Heal Your Spine with Head Carrying

While that iconic basket of bananas balanced effortlessly on top of the Chiquita Banana bombshell's head may seem exotic - turns out it's also one of her keys to powerful posture that keeps her back healthy into old age. All of our ancestors carried things on their heads!

Dori is a born again head carrier. Be cool, join the club and grow at least a 1/2 inch taller and feel better in your body.

Over the last 300 years, Western culture has, unfortunately, evolved to carry loads predominately on our backs instead of on our heads. While this seems totally normal and logical to us- it's a culturally specific paradigm. This has placed us placed us at a disadvantage for spinal health and how comfortable we are in our bodies.

Medical literature documents that spinal degeneration begins around age twenty but in head carrying indigenous cultures around the world spinal degeneration doesn't generally begin until age 50.
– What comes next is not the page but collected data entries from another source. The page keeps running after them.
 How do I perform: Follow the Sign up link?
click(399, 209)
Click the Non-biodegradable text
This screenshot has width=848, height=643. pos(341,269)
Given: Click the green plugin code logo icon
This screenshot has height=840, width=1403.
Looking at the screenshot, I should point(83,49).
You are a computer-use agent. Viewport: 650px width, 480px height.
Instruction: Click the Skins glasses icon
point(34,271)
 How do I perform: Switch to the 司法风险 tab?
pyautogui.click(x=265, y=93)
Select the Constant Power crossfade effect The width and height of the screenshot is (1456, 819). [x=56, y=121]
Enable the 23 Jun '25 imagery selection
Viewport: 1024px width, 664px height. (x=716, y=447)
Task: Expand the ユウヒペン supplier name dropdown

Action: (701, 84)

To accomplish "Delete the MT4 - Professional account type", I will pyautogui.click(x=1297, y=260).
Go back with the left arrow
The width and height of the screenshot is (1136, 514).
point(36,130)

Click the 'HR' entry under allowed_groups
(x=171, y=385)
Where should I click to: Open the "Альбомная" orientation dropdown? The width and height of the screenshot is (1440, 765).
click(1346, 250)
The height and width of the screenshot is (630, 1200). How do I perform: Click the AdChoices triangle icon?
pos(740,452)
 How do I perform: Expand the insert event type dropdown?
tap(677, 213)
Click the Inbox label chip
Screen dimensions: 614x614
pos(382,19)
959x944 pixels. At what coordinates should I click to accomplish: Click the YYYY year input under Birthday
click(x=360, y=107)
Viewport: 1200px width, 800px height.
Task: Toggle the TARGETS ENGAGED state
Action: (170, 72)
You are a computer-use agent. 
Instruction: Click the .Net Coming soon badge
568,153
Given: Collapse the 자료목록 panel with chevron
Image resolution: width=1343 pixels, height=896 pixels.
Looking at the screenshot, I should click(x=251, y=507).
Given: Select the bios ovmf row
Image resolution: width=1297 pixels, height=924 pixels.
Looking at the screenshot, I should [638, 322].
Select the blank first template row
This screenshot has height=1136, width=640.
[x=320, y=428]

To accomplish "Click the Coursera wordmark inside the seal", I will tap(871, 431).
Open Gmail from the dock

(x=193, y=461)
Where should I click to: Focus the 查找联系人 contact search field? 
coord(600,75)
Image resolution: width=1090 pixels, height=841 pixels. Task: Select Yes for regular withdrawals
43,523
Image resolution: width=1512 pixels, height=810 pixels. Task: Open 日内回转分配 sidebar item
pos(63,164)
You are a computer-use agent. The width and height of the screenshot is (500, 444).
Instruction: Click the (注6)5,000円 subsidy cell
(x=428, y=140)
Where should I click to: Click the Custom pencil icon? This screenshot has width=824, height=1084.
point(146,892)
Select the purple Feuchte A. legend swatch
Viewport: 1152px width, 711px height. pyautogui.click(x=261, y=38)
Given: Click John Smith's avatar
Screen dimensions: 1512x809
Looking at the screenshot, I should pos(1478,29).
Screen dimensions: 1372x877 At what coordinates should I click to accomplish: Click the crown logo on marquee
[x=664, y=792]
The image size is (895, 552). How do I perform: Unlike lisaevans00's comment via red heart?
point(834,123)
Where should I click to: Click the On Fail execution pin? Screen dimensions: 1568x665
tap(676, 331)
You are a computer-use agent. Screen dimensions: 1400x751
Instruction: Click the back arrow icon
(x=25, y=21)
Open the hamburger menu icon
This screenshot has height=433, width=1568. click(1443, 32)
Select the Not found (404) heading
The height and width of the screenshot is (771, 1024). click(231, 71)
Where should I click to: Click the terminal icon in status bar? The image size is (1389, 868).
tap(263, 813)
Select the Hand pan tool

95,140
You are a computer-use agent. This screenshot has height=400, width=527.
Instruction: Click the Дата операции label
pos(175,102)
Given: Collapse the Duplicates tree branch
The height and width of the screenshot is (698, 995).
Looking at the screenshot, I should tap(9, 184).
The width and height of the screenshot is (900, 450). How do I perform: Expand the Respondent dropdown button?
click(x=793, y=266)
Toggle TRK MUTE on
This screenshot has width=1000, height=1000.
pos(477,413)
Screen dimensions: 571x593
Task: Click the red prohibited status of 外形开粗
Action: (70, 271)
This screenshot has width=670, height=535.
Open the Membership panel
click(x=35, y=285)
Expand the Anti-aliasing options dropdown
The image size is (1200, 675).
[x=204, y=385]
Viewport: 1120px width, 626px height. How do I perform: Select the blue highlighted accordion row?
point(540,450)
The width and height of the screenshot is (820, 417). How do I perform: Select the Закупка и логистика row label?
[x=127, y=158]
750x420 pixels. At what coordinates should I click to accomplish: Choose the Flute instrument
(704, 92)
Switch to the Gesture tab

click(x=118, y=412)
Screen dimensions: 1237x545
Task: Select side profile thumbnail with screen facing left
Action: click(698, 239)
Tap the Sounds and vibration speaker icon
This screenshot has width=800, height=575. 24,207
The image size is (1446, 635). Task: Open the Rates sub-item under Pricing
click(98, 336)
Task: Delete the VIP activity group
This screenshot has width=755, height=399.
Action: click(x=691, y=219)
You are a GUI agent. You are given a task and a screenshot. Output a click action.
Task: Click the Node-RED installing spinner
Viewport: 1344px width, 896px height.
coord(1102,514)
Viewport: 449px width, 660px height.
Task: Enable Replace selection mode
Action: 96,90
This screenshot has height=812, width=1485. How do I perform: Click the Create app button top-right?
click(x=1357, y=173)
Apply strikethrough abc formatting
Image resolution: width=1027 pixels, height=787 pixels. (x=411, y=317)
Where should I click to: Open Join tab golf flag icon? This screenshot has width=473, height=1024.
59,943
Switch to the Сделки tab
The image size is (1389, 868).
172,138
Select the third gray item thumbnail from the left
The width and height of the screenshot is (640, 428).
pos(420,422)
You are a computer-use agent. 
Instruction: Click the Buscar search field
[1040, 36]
If you've been in my yoga class, you are well aware that I'm obsessed with head carrying as a path to healing back pain. I was turned onto this seemingly esoteric practice by cutting edge leaders in the realm of postural anthropology, most notably, Ester Gohkle and Brooke Thomas of Liberated Body.


In class, we've been holding blocks on our heads and pressing our palms into the tops of our heads and extending up into them to lengthen and strengthen the muscles surrounding our spines.



If you have to carry weight on your head it keeps the rest of your spine honest. You get immediate feedback if you are slumping, crunching, flattening or exaggerating your spinal curves.

Putting a small weight on the head is one of thethe best way to re-align the spine back into a copacetic relationship with gravity. Ester Gohkale, primal posture guru has even designed a head cushion with a light weight in it but all you need is a book! Placing a book on your head every 15 minutes or so when you take a break from your computer or when you are on a walk is a great way to address chronic neck tension.



I've been finding weights in the form of rocks on my daily walks and carrying them on my head until I get home. My friends thought I was nuts at first but now they've joined me in placing a light book on their head while they type and meditate. See our yoga ergonomics in action!

TRY IT! At your computer: either just hold a book on your head for some or all of the time you are typing or,  use an smart phone app like Yoga Timer to set a sweet bell to toll every 15-20 minutes. Stand up, place a book on your head, allow your spine to reset for 30 seconds, take a sip of water, and then continue working.

I was just typing this article without a book and I just re-placed my book on my head. What happened? My entire spine shifted backwards so that my heart is over my pelvis and my ears are over my heart. I feel a lightness in my pelvis as a result of my organs gently lifting off of my pelvic floor as the muscles of my spine naturally engage to meet and support the weight. It's actually an incredibly dramatic thing. Do it now! You’re welcome to post a photo in the comments below.


There are other benefits to head carrying including using your eyes more, which strengthens your peripheral vision and has tremendous effects on your spinal posture, balance and organ function. Another benefit: wagging the head less, which causes less wear and tear on the cervical spine.

The lengthening effect of lifting through the spine allows more space for the lungs, making space for a fuller breath, thereby increasing circulation, immunity and all things delicious for the human organism. Everything is connected as we explored in the Fascia and Yoga Blog Series.


When we are talking about creating healthier habits in the human body, little things make a big difference and have a domino effect on all areas of our lives. The more intimate we become with our body, the more we offer our awareness and intention towards living more comfortably in our vehicle, the more energy we have to offer our fullest selves into the world in service of others.

Resources:

If you are a super body nerd like me, check out Eric Goodman's talk at the Ancestral Health Symposium on simple postural and breath re-patterning to heal the biggest health problem of our age: compression of the spine (long but worth it)

Ester Gohkle and Brook Thomas discuss head carrying in this AMAZING episode of Liberated Body- one of my fav's

Thanks, Nick Ursa for your lead on Kathleen Porter's "Natural Posture for Pain Free Living," an awesome resource on returning to our postural roots.

If you are curious about head carrying, don't miss this video by Ester Gokhale on retraining the body to rediscover a friendly relationship with gravity through head carrying.

Although backpacks are highly preferable to purses, check out a collection of research on kid's back pain as a result of backpacks.

I'm slowly training to carry my groceries on my head. ;) Seriously, though.